John argues that making a Sunday evening different to your morning meeting is important. If you are going to have one, I fully agree. I just don’t see this as a great argument for insisting on the two service model. There are opportunities to teach more in the week. There are all sorts of helpful ways we can say more. Is there more to be said? For sure. Does that necessitate two services on a Sunday? Not necessarily, and as far as I can see, not with any specific biblical mandate.

Leaving tradition behind?

John admits in this one he is ‘not mad on tradition’. But he points to various bits of history and suggests some churches met twice on a Sunday. What he doesn’t mention is that, during the periods he cites, Catholic and Anglican churches had more than two services. Matins and Vespers are not the only services. Indeed, there were at least 8 canonical hours that involved prayer liturgies. For most, the three main hours were matins, lauds and vespers. So, in the Middle Ages, most were going to three. If we are going to cite Catholic and Anglican tradition, we are going to need to make room for more than two services!

But, like John, we don’t want to make tradition our ultimate guide. Which brings us back to the question of what scripture demands. When we look at it, there simply isn’t any demand for a certain number of church services. There is certainly, and easily, a case we can make for one (we read of the church meeting at least once). Tradition would lead us to more than two.
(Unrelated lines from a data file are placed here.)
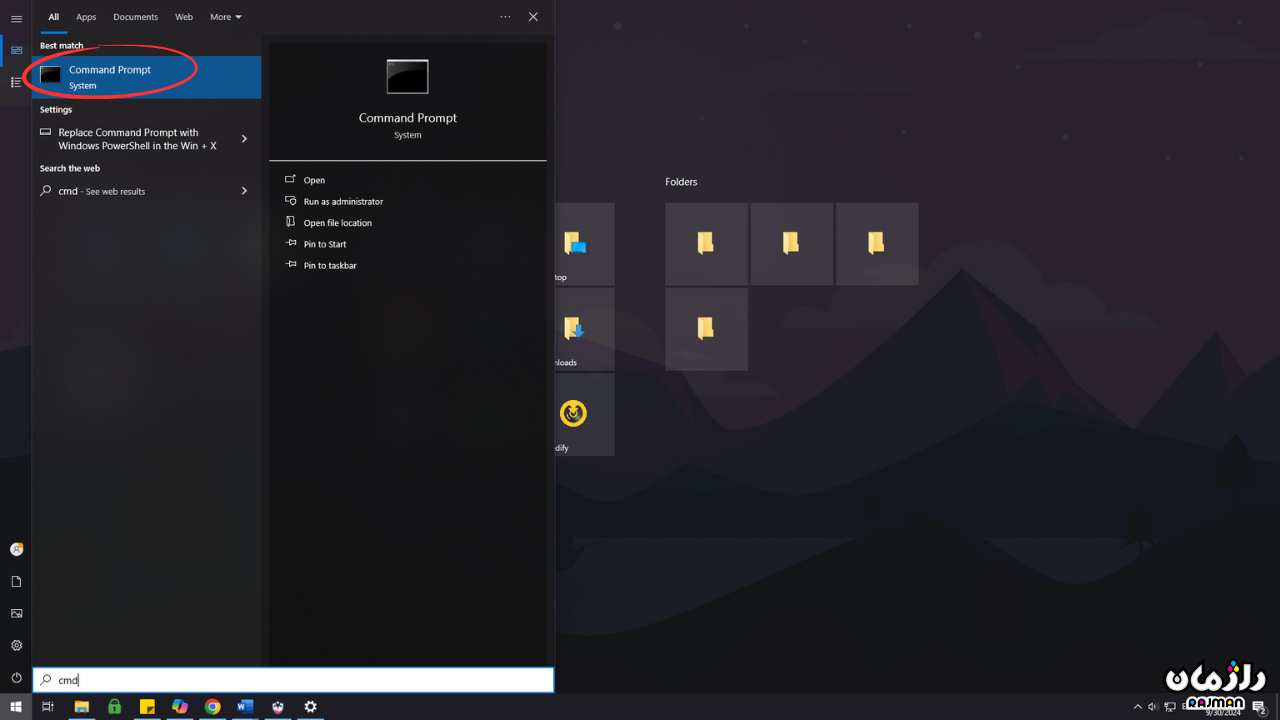Viewport: 1280px width, 720px height.
Task: Open Task View from the taskbar
Action: [47, 707]
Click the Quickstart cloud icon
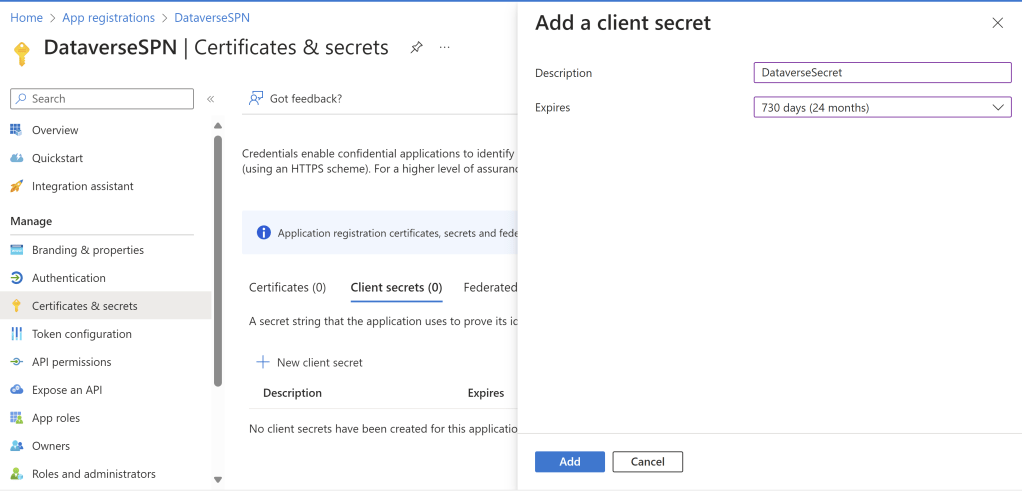 coord(16,158)
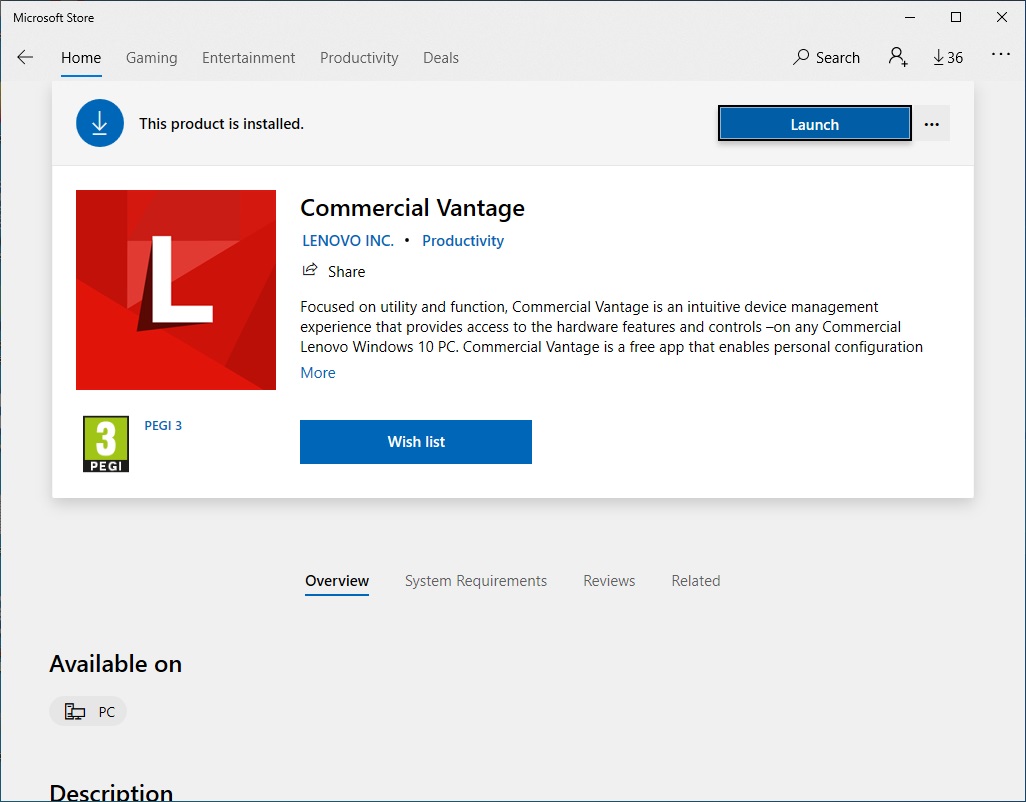Click the installed product download badge icon
Screen dimensions: 1026x802
pyautogui.click(x=99, y=123)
Indeed, if we take scripture and tradition as our guide for demanding a certain number, two would seem to be among the harder figures to arrive at!

Don’t miss Jesus

John’s final point is the closest he makes to a biblical one for two services. Namely, that Jesus appeared to his followers morning and evening. It does seem worth noting that the morning appearance, the women he appeared to specifically were not meeting together for worship, which rather undercuts the whole thing. The evening appearance they don’t appear to be meeting together for worship either. So, that Jesus appeared to them morning and evening seems more to do with the fact that he had already appeared to the women – whom the disciples did not immediately believe – and then to the twelve later. There is no suggestion that Jesus was setting the pattern for weekly worship at this point.
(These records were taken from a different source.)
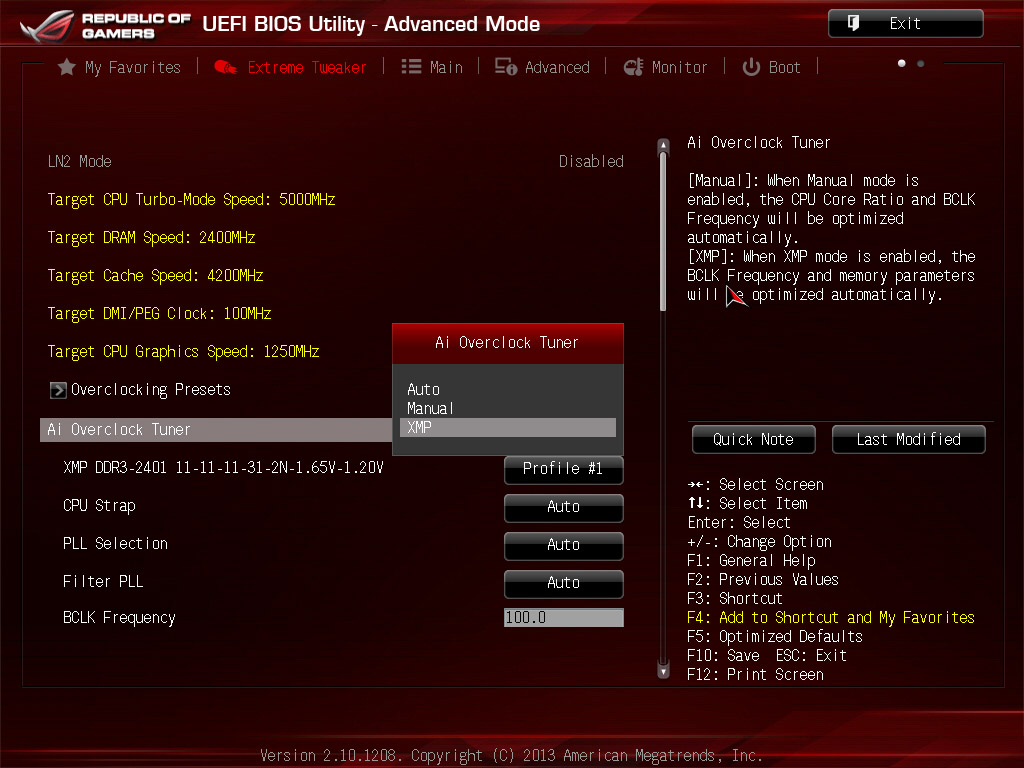Open the PLL Selection Auto dropdown
The height and width of the screenshot is (768, 1024).
click(x=564, y=545)
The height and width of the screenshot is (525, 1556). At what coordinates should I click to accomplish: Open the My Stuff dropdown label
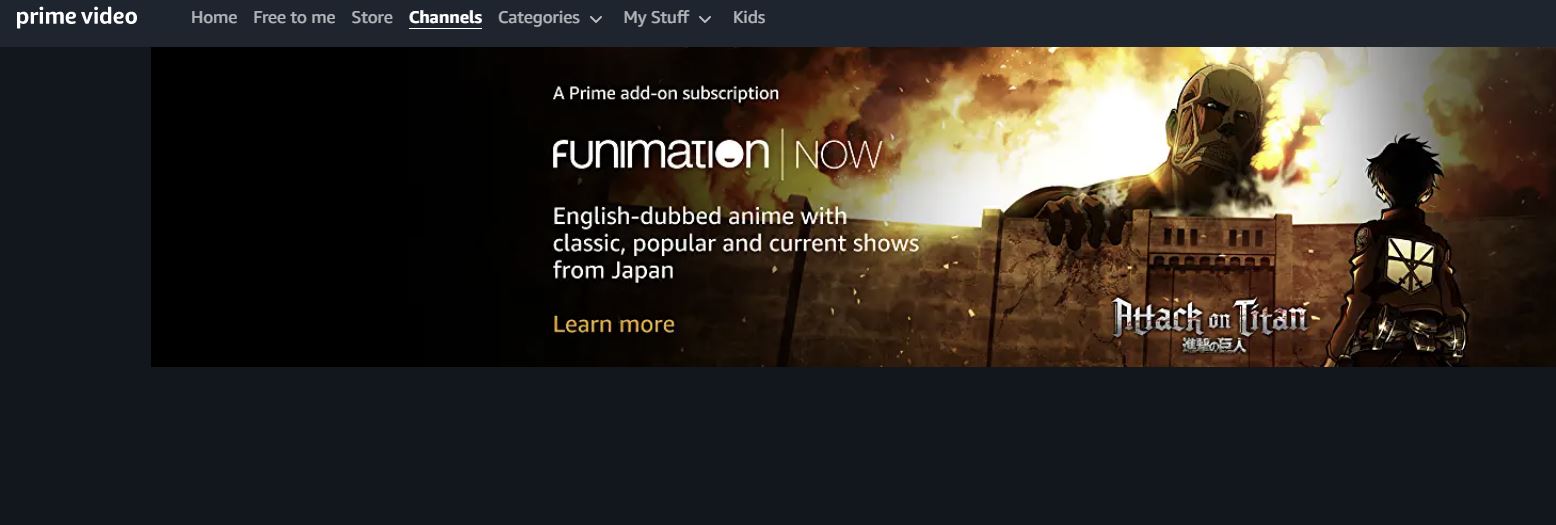pos(656,17)
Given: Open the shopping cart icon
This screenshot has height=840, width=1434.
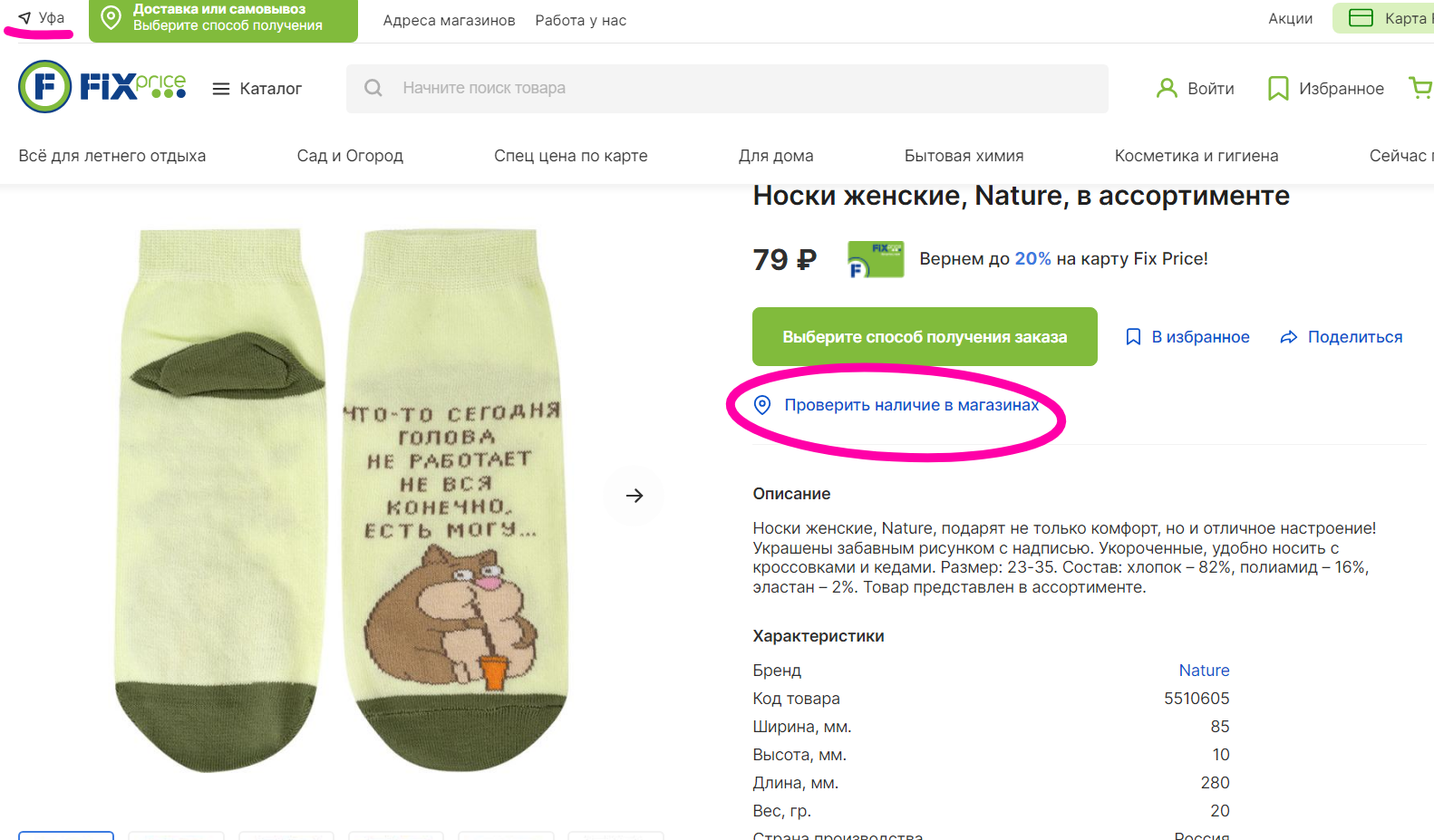Looking at the screenshot, I should point(1421,88).
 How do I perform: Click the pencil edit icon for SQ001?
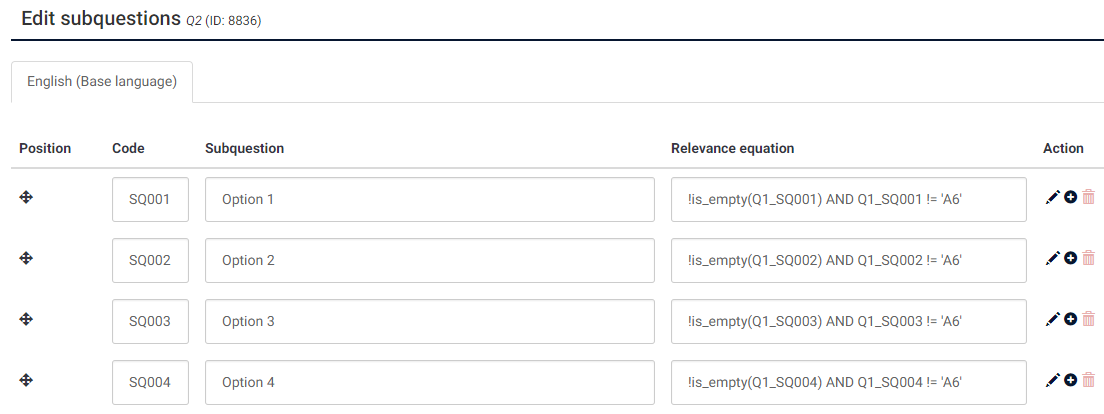click(1052, 198)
I think we can confidently say that is not what Jesus was doing by the fact that we don’t, at any point in any of the following epistles nor in Acts, get any suggestion that the churches started doing that. We do read that they met on the first day of the week, so there is a case to be made for that. We do read that the Lord’s Day is a thing. We don’t read, even once, that anyone had two meetings. Which is interesting if Jesus did intend for us to take his appearances as a pattern for worship. Weighed against the other 9 arguments, the case is not strong.

Conclusions

If there is a biblical case for mandating two services on a Sunday, I think John has failed to make it here. It is my view that there is no biblical mandate, command or reason to insist on this model.
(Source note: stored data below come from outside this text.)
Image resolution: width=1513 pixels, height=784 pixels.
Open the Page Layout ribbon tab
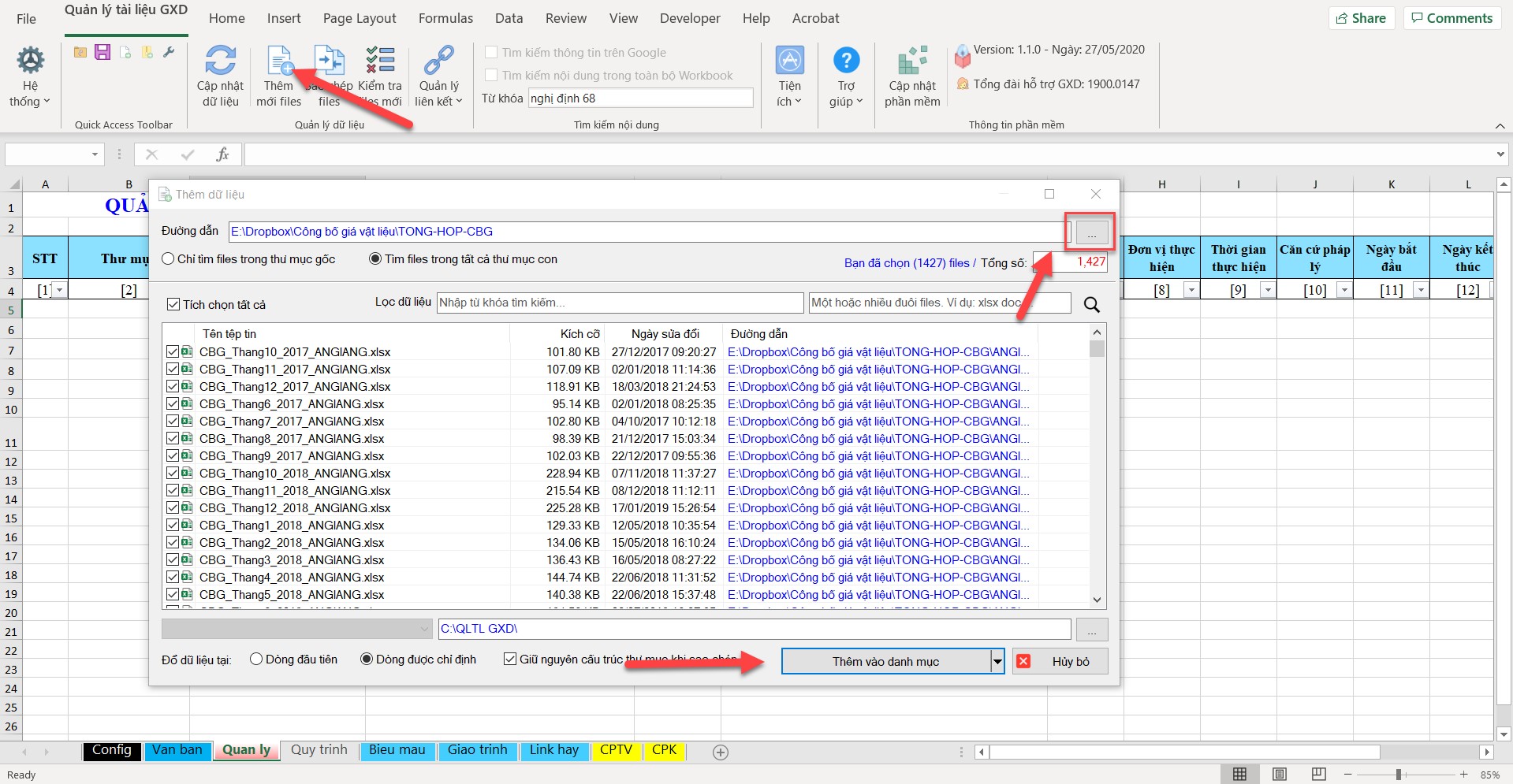point(360,18)
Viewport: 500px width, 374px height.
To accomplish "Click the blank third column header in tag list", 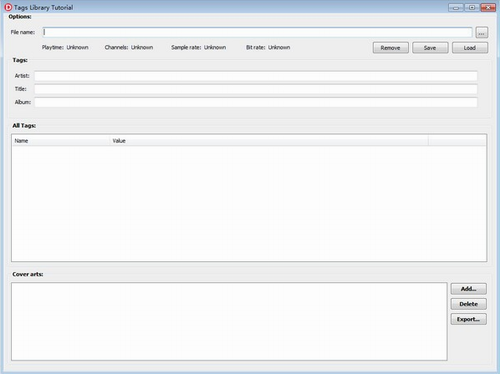I will pyautogui.click(x=457, y=141).

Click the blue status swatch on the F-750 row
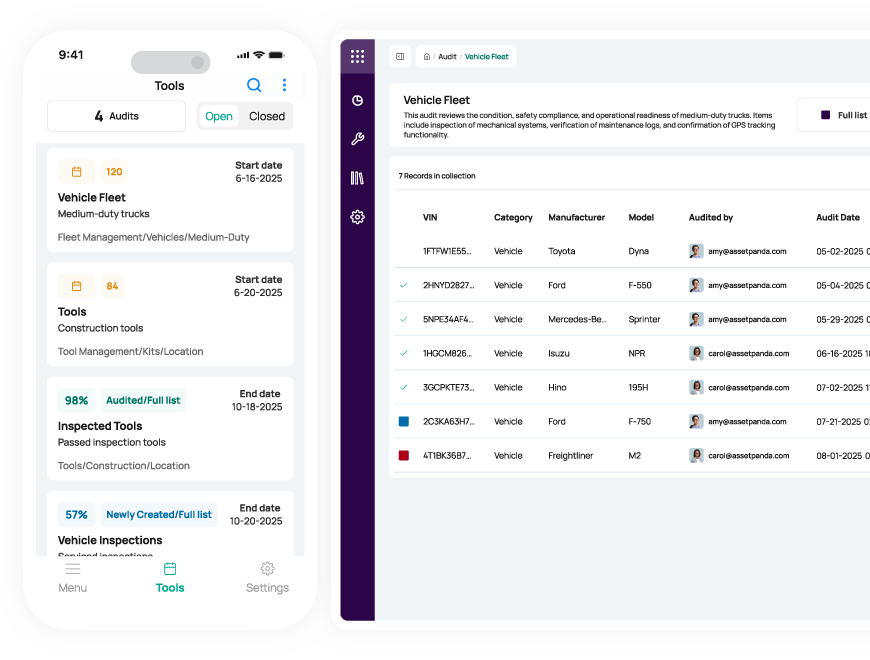(x=404, y=422)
Now, you could take from these things that I think two services on Sunday is wrong. But I think there is as much justification for that statement as there is for insisting Jesus commands two meetings. The truth is, the Bible does not give us any such instruction. It commands us to meet together. I believe there is a pattern of meeting together on the Lord’s Day. There are some things we are commanded to do when we meet. But I don’t see any biblical justification for mandating exactly how many times we must meet.

Which means the case for how often we meet must be a wisdom issue. It must be determined contextually. It must take account of a myriad of factors. It cannot, of itself, be seen as a sign of spiritual health or spiritual decline. It is in no way a sine qua non of faithfulness. In the end, the Bible commands us to not forsake meeting together, that is the biblical command we can mandate. There is a biblical case to be made that such should happen on the Lord’s Day. But exactly how many times we are to do it each week, that simply isn’t in the bible and we are foolish if we think we should demand and mandate what it doesn’t, as if we are more holy than what it demands of us.